__Working data__:

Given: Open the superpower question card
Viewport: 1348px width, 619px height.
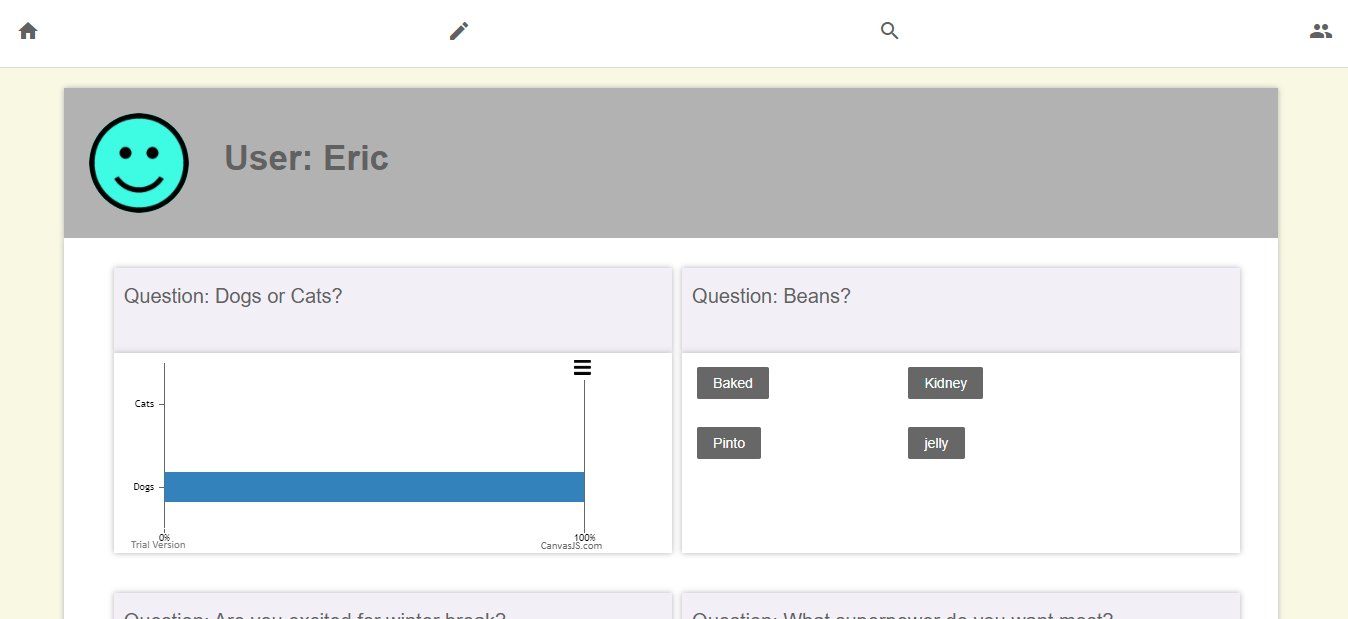Looking at the screenshot, I should [x=900, y=614].
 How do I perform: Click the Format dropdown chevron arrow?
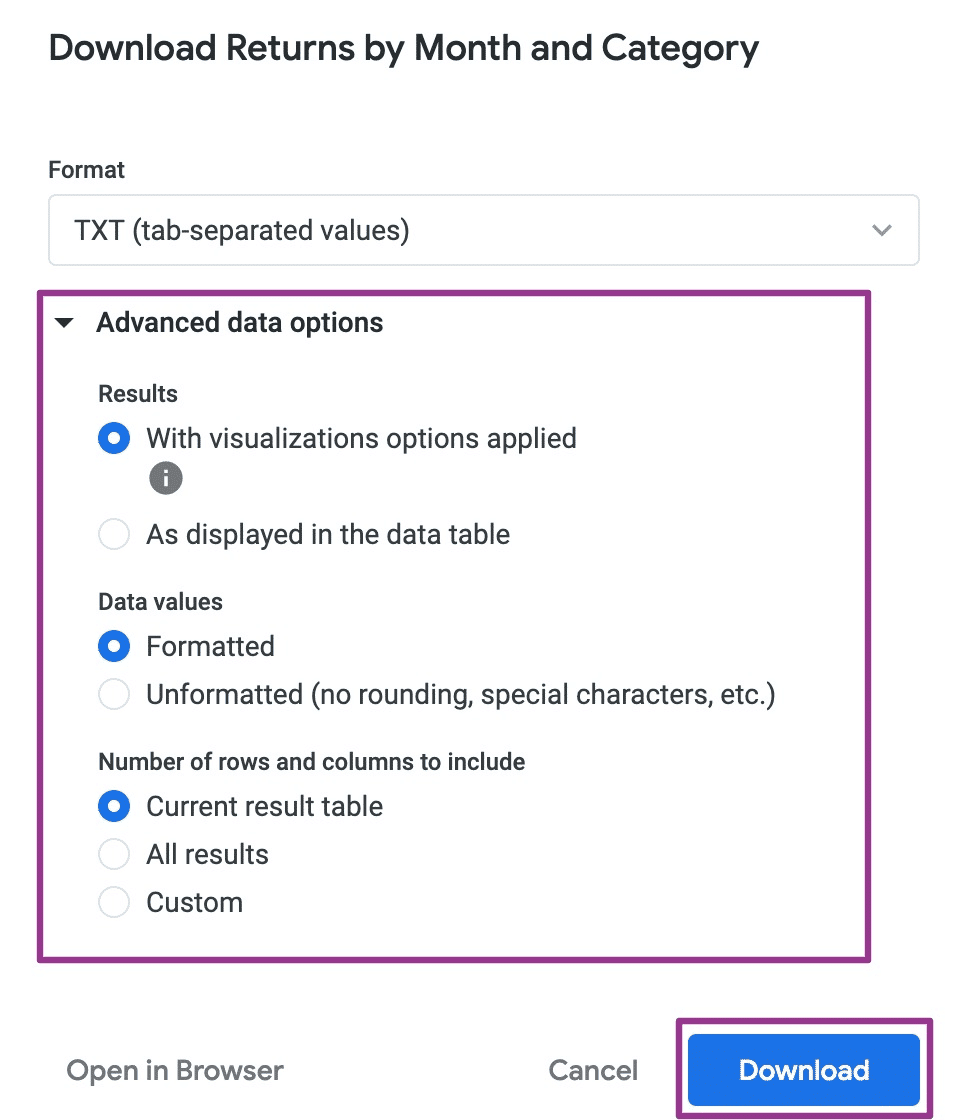click(881, 231)
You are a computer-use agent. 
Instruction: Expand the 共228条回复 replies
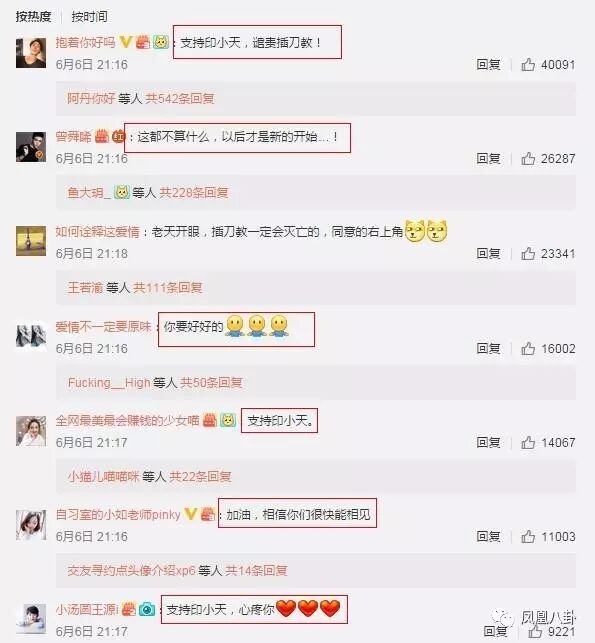[x=194, y=192]
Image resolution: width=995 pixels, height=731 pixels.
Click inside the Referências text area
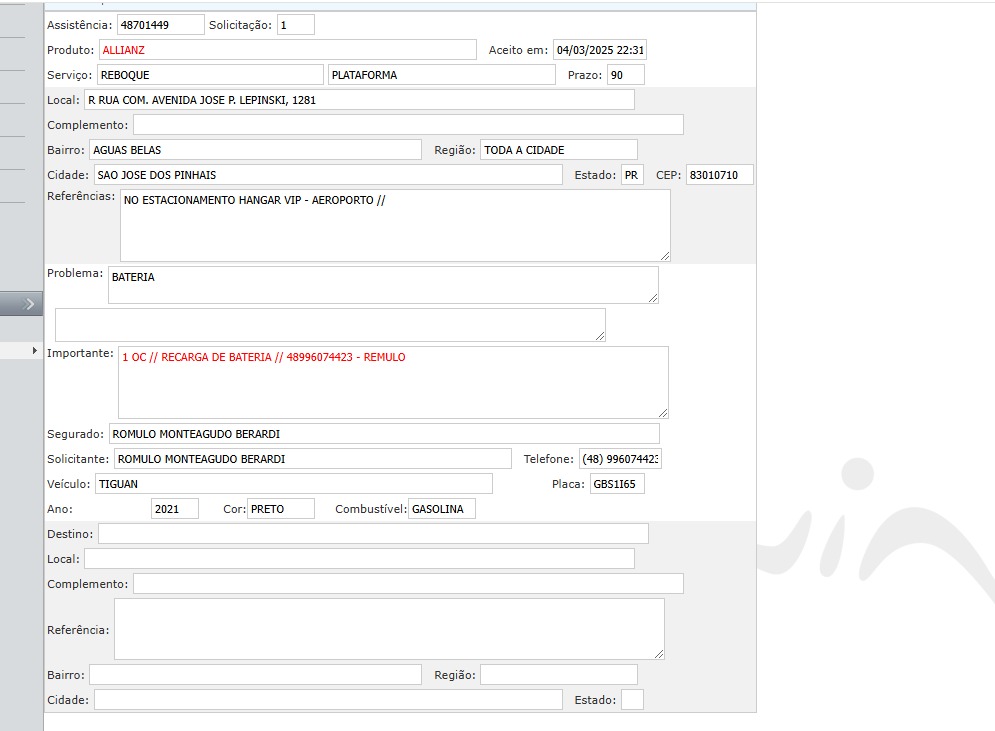click(394, 225)
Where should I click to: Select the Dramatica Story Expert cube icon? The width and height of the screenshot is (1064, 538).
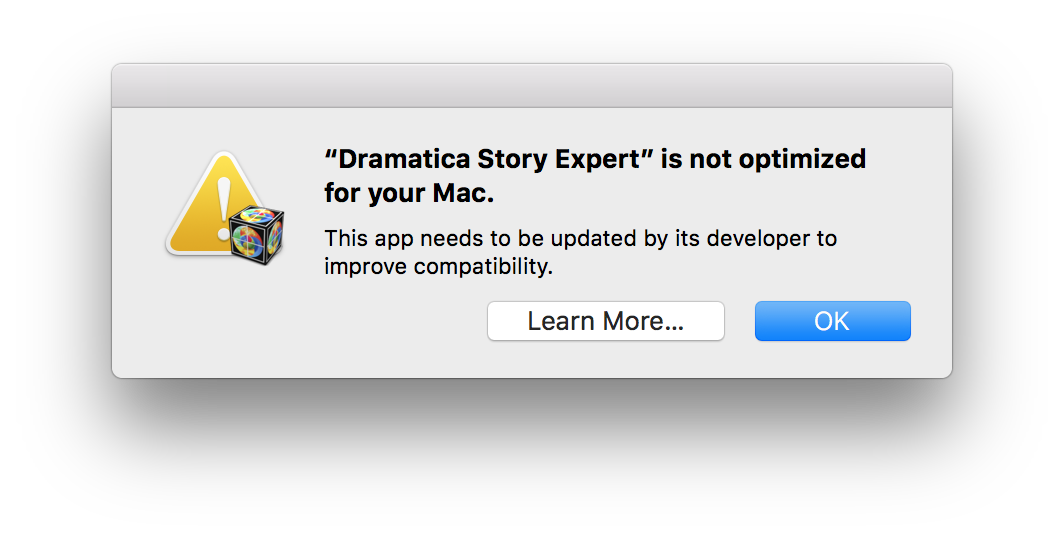pos(257,235)
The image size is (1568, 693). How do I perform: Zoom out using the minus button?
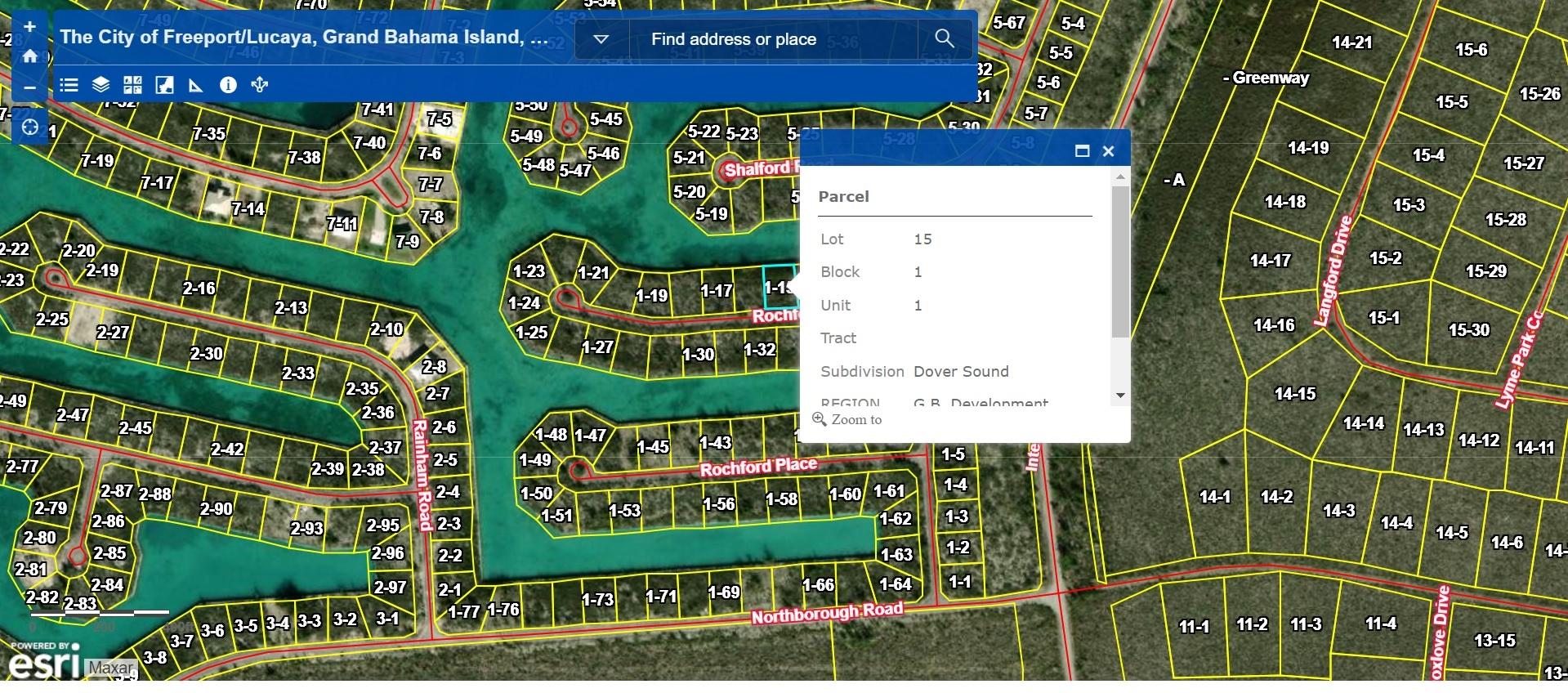point(30,87)
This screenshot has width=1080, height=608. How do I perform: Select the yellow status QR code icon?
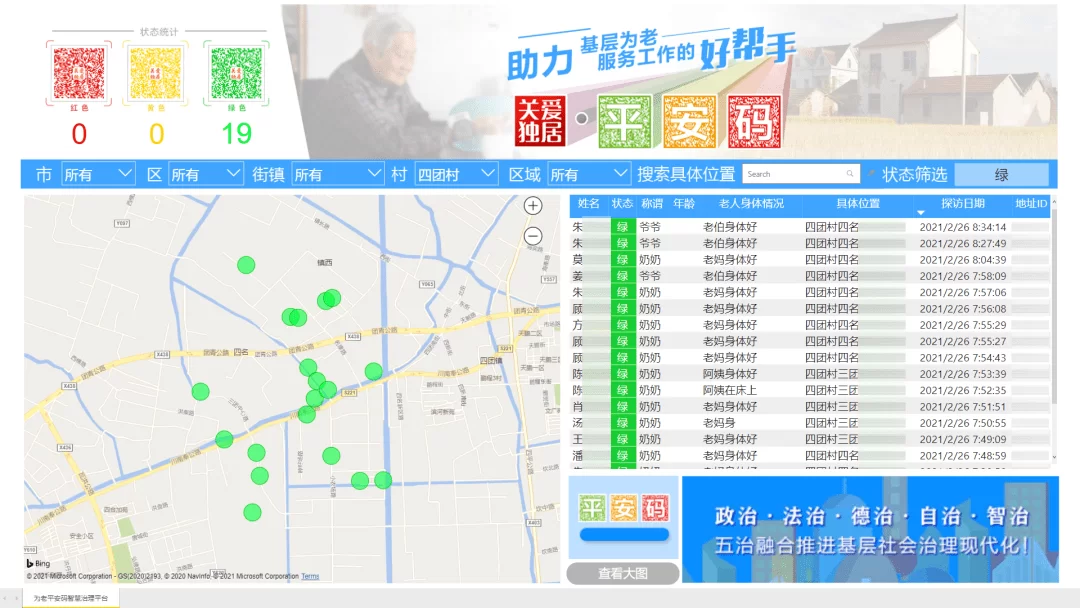click(x=157, y=74)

__What you have to do__: Output all the material exactly. The pictures are to be left out.

__Completed task__:
Given: Open the superpower question card
Viewport: 1348px width, 619px height.
Looking at the screenshot, I should [x=900, y=614].
 How do I perform: Click the Format dropdown chevron arrow?
click(881, 231)
You are a computer-use agent. 
Instruction: Expand the 共228条回复 replies
[x=194, y=192]
Image resolution: width=995 pixels, height=731 pixels.
Click inside the Referências text area
click(394, 225)
Where should I click to: Select the Dramatica Story Expert cube icon? The width and height of the screenshot is (1064, 538).
pos(257,235)
The image size is (1568, 693). How do I perform: Zoom out using the minus button?
point(30,87)
This screenshot has width=1080, height=608. How do I perform: Select the yellow status QR code icon?
click(x=157, y=74)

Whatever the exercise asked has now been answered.